How to Import CSV into PostgresSQL

Airplane is the developer platform for building custom internal tools. You can transform scripts, queries, APIs, and more into powerful workflows and UIs that anyone on your team can use. It also offers essential features that streamline task management and facilitate seamless integration with databases and other existing systems.

The basic building blocks of Airplane are Tasks, which are single or multi-step functions that anyone on your team can execute. A Task can use SQL queries, code, or API calls.

This tutorial focuses on importing data from a CSV file into a PostgreSQL database. It explores different methods, including SQL queries and Airplane Tasks, and provides a guide on creating and executing an Airplane Task for seamless data upload.

Use cases for CSV file uploads

Before diving into the tutorial, let's take a closer look at comma-separated values (CSV) files. These are plain text files with the .csv file extension that contain data records, usually separated by a comma. They are typically used to store and exchange structured information, especially between programs that can open a CSV file.

Individuals and organizations import CSV files for various reasons, including:

Bulk data import: CSV files allow multiple simultaneous data uploads.
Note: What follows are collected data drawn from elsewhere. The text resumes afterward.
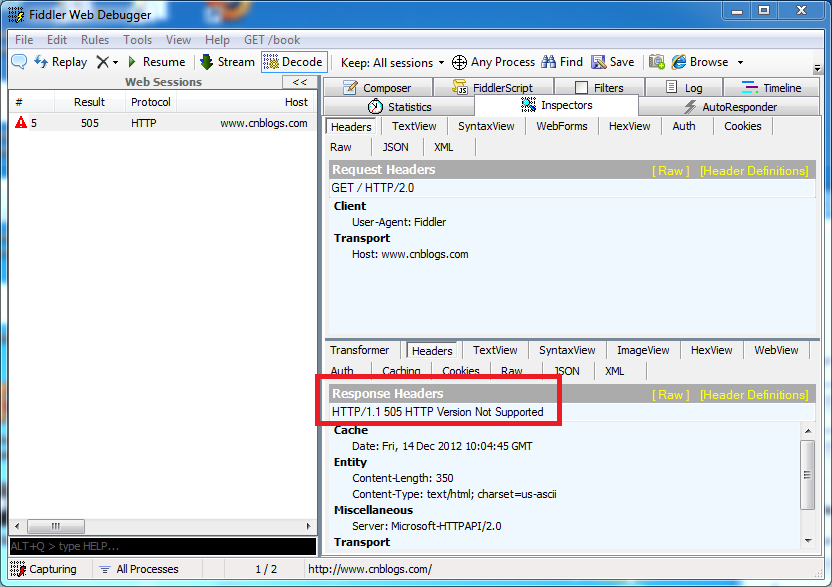Screen dimensions: 832x587
Task: Select session 5 for www.cnblogs.com
Action: [x=160, y=123]
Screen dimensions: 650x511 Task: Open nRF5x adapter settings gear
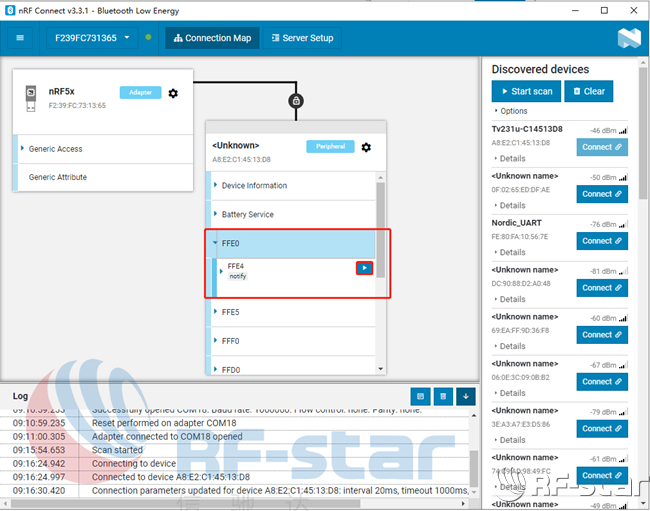pyautogui.click(x=173, y=93)
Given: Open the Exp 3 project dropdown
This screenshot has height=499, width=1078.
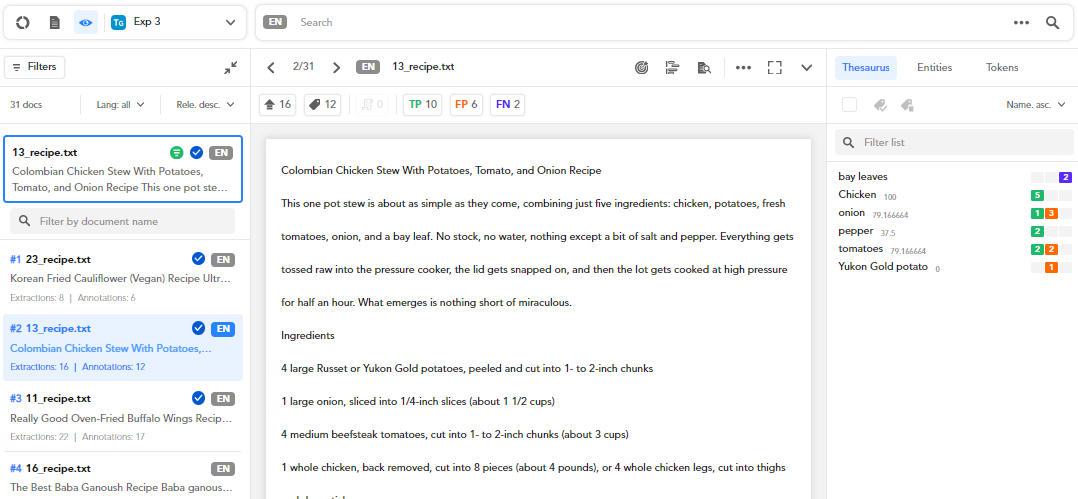Looking at the screenshot, I should tap(175, 22).
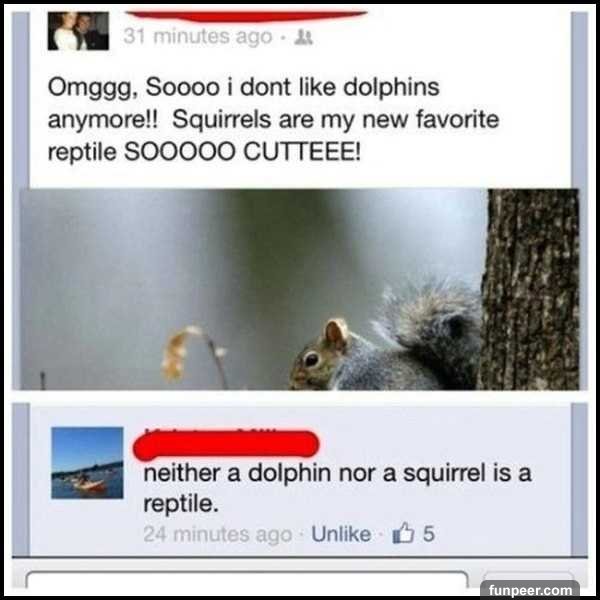Screen dimensions: 600x600
Task: Open the poster's profile picture thumbnail
Action: [78, 31]
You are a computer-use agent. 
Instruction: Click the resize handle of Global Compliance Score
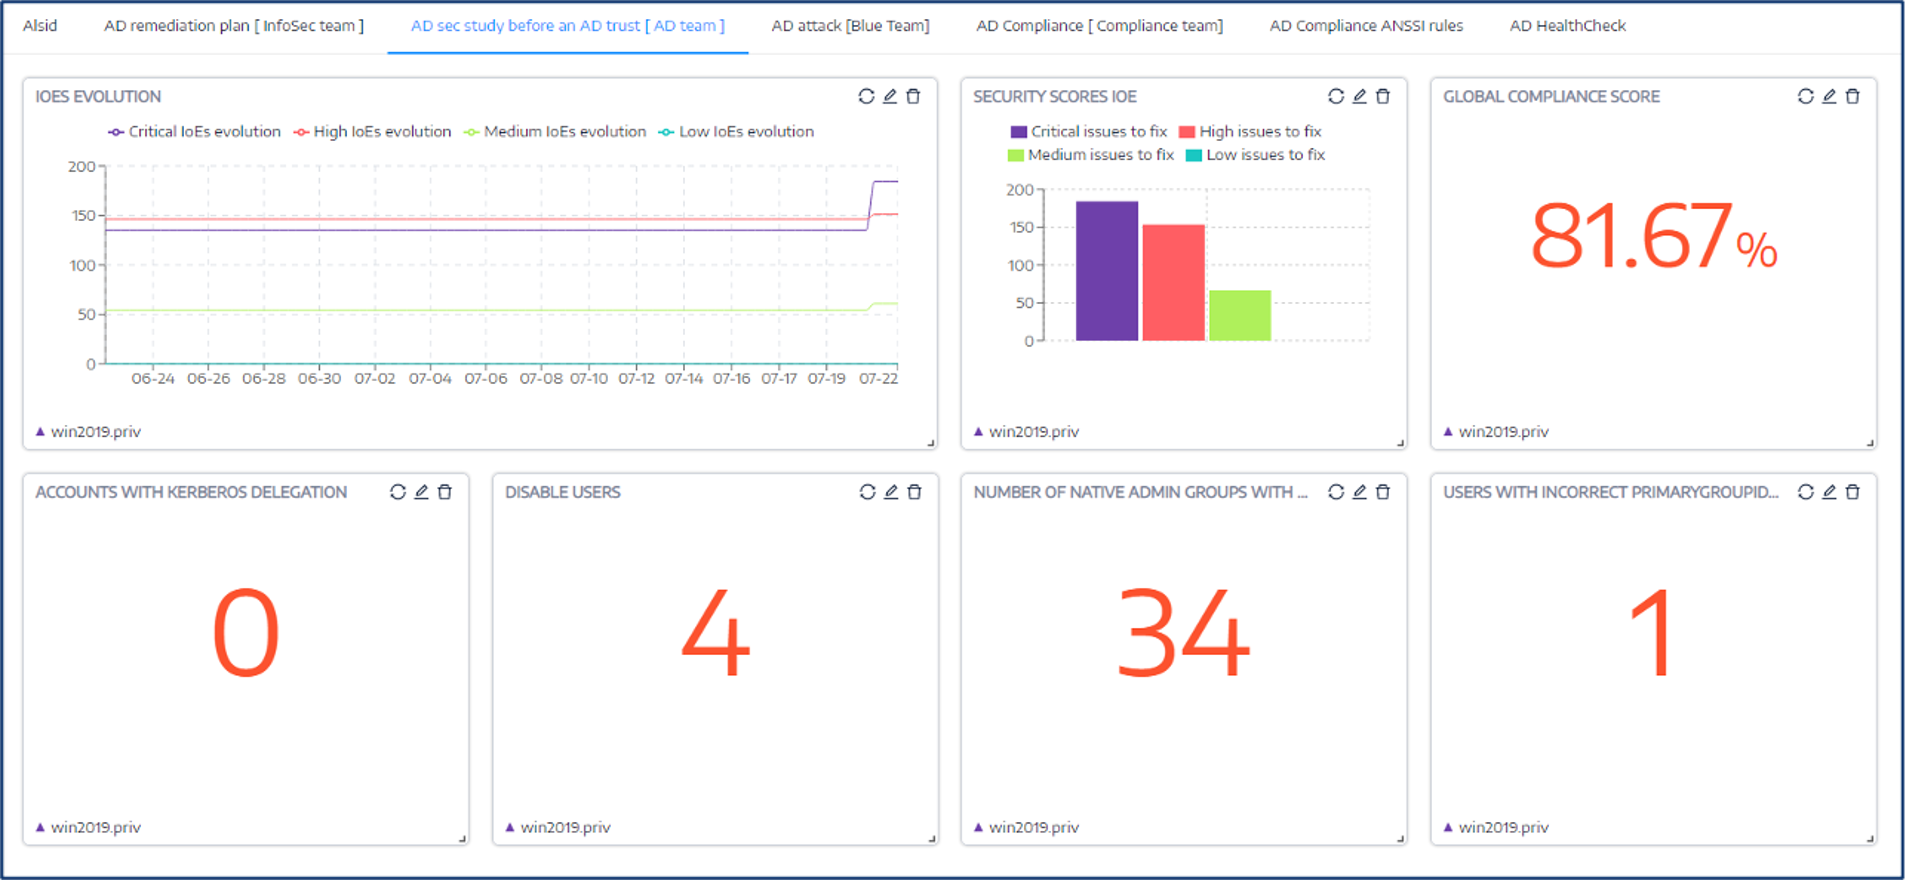click(x=1870, y=442)
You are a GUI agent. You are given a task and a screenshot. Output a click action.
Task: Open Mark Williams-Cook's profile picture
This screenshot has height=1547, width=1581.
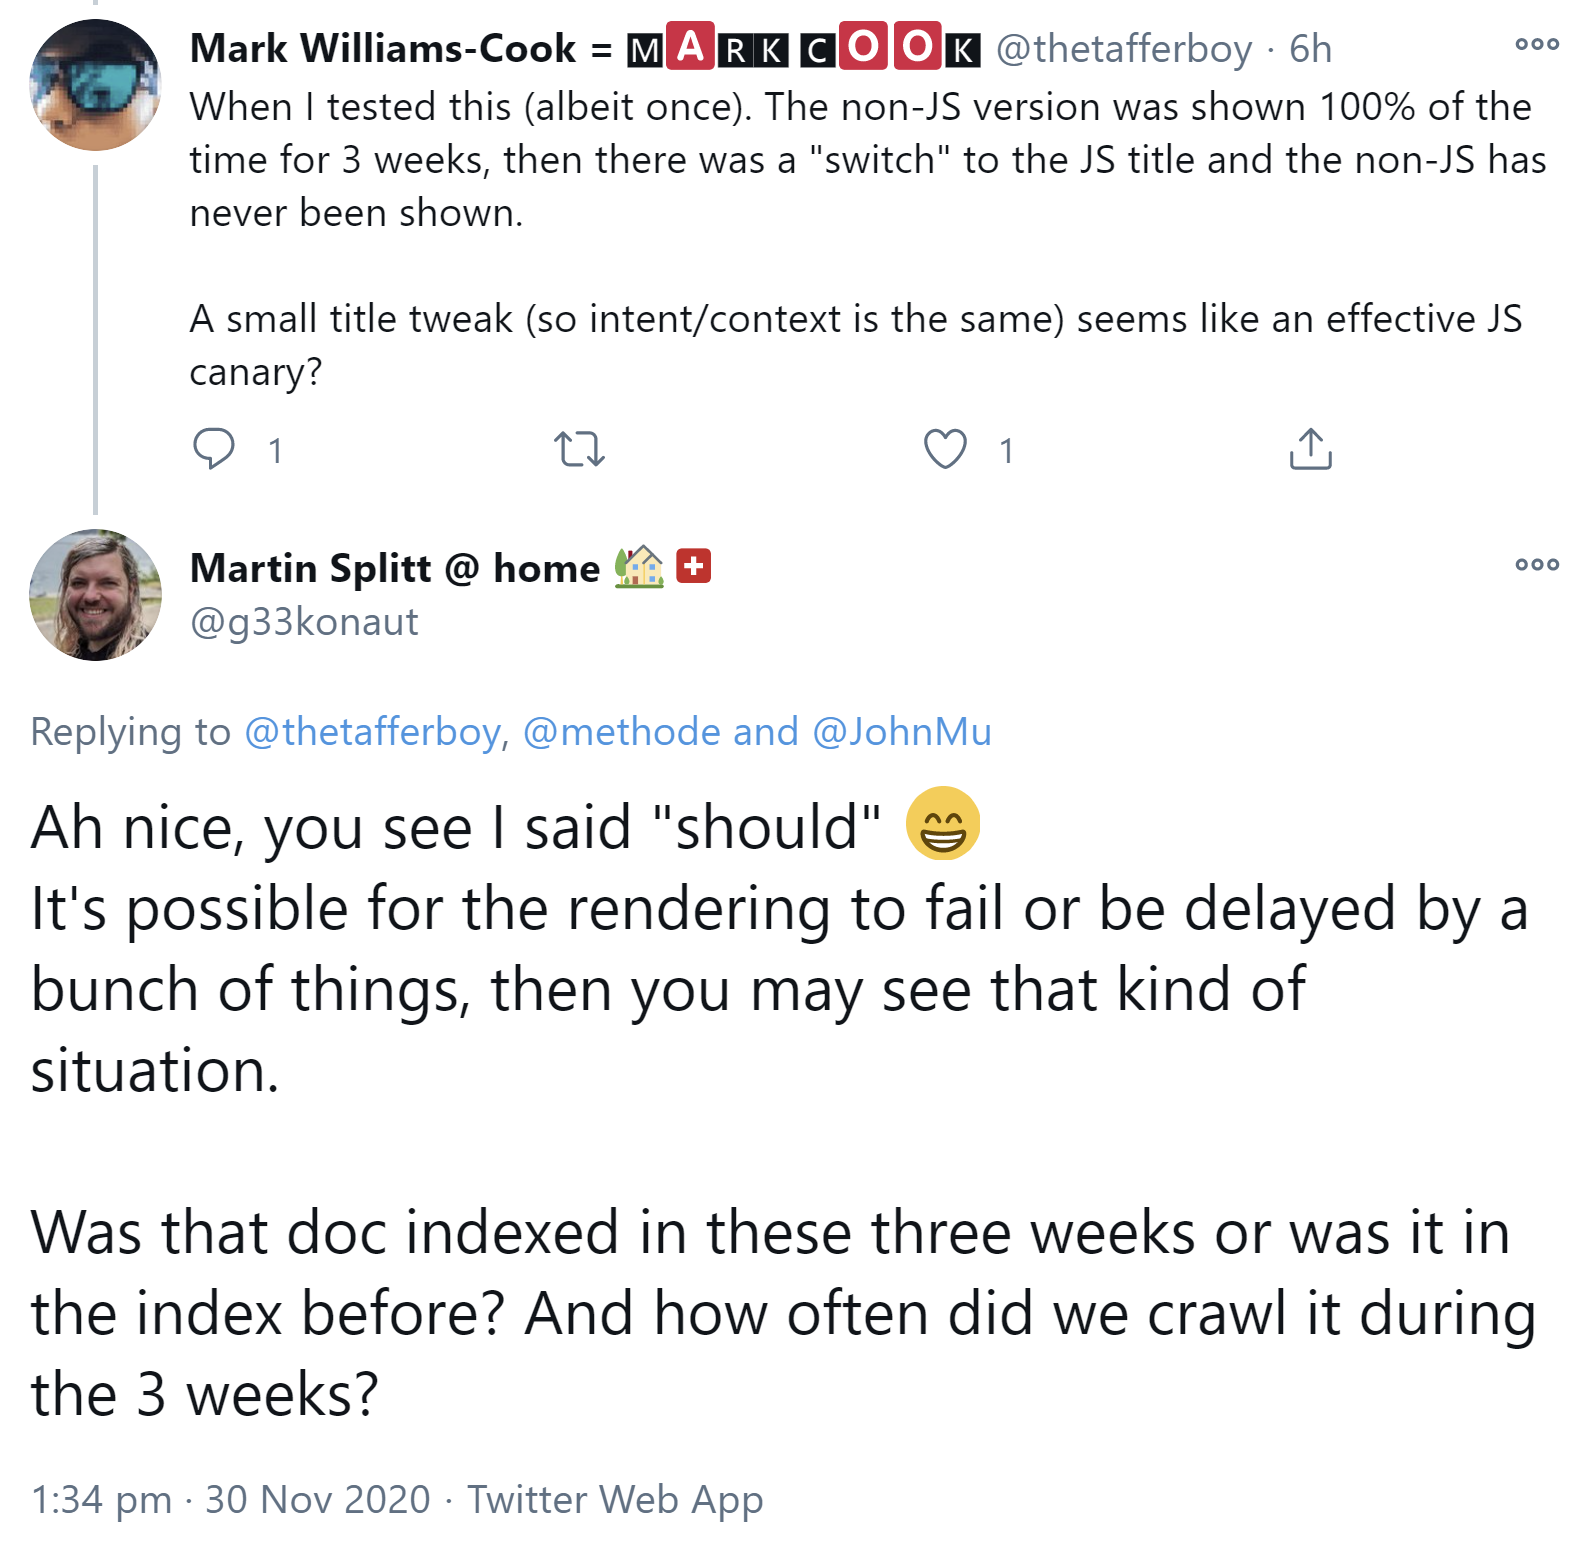[95, 85]
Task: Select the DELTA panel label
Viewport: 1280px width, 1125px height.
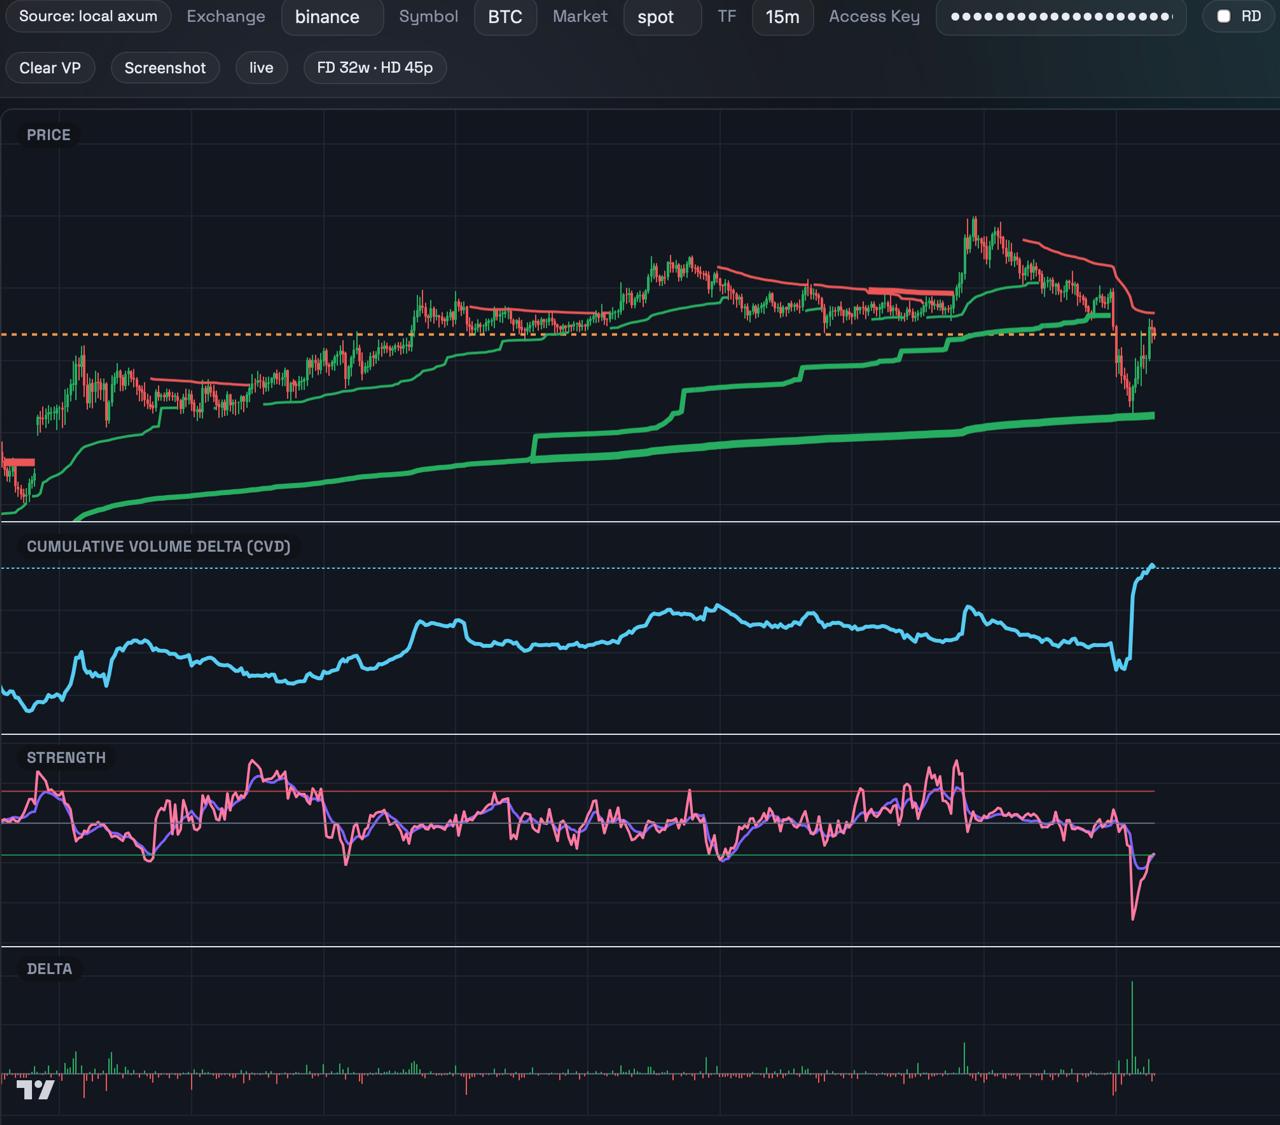Action: coord(49,968)
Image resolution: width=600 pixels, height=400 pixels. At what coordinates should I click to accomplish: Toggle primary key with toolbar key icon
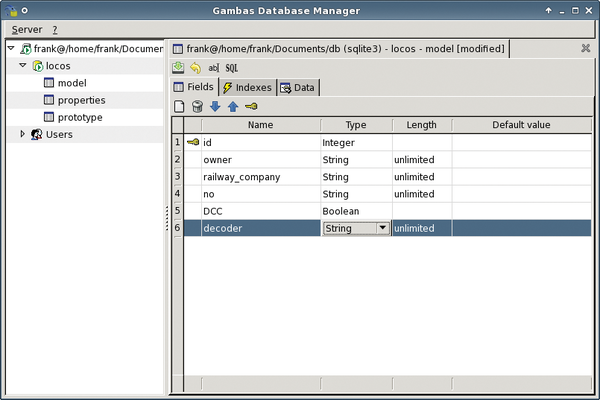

For example, Shopify permits merchants to import a large number of products into their Shopify store at the same time using a CSV file. It requires less time and effort compared to adding the items one after another.
Data migration: This involves data transfer from one storage system to another. CSV files facilitate seamless data transfer. For instance, when carrying out data storage equipment replacements, maintenance, or upgrades, CSV files can store and preserve the data until the storage device is available.
Data integration: CSV files also allow you to gather data from various sources into a single repository. For example, you could import employee data in a unified format from individual branches of a multinational company into a central database. This process provides multiple benefits, including streamlining data analysis and other business processes.

CSV files offer flexibility and efficiency when working with data. They simplify data handling, including bulk transfer and data synchronization. CSV is also a popular and widespread data format and the preferred choice for various data-related tasks.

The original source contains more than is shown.